The snub marks a crushing defeat for the “Tiger King,” who waged a lengthy and unorthodox public relations campaign to convince the president he was worth setting free from the FMC Fort Worth federal prison in Texas. In the end, Trump balked at releasing the man described in his own 257-page pardon application as a “gay, gun-toting, redneck in Oklahoma.”

Exotic’s supporters were so confident before the news broke that they announced detailed plans to greet the reality star with a hairdresser and make-up artist to spruce him up, and to swing by McDonald’s in the limo to grab some McRibs and Dr. Pepper.

“Joe wants to look the same way coming out that he did going in,” Love said, hours before learning that no pardon would be coming. “I’m going to ask them to have the McRibs ready to go.”

Exotic, whose real name is Joseph Maldonado-Passage, was convicted last year on 17 federal charges of animal abuse and two counts of murder-for-hire over an alleged plot to kill the owner of a rival tiger zoo named Carole Baskin, who featured prominently in the Netflix series. 

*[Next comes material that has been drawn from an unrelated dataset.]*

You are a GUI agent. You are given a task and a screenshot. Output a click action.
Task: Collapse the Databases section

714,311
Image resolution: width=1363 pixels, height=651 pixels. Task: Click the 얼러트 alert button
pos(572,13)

His allies have since staged publicity events aimed at catching Trump’s eye, including a high-profile bus trip to the Trump International Hotel in Washington, D.C. One of Exotic’s associates boasted to The New York Times that the team blew $10,000 at Trump’s hotel in an attempt to get Trump’s attention.

Love, who was on the bus for the trip to D.C., said that figure reported in the Times was probably too high, though.

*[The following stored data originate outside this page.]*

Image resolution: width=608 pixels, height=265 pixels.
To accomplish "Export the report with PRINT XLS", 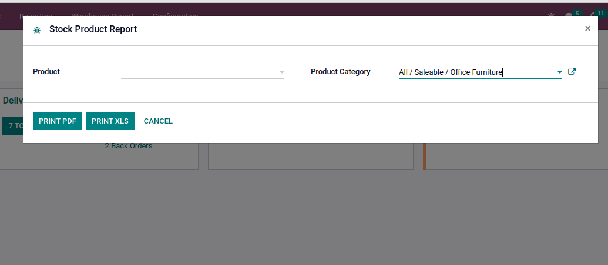I will point(110,121).
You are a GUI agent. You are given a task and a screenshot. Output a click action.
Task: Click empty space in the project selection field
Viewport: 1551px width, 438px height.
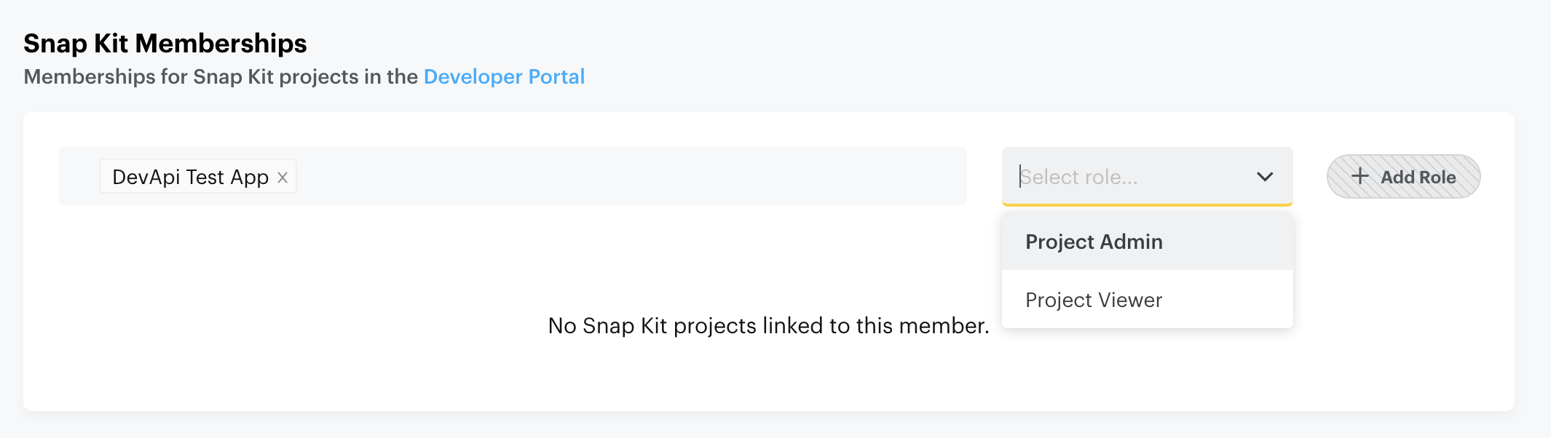coord(626,177)
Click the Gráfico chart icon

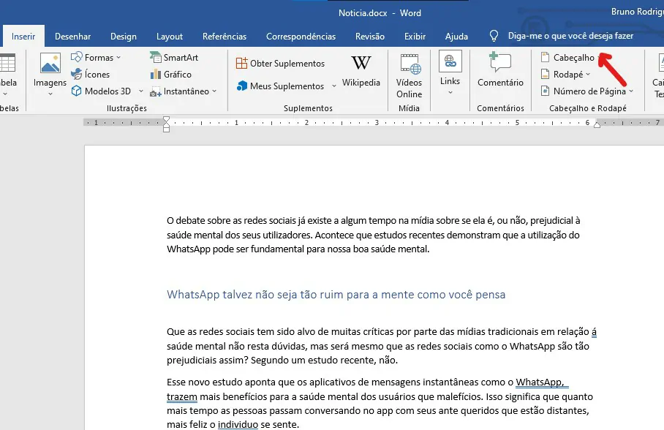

“That whole trip all-in was about $15,000, and that included the fuel for the bus,” he told VICE News Tuesday. He said the cost at Trump’s hotel would have included expenditures for 11 rooms and food for the group. 

Exotic even slapped the Department of Justice with a lawsuit demanding the decision be placed squarely on Trump’s desk, after the department ruled that he didn’t qualify for a pardon through the usual channels. 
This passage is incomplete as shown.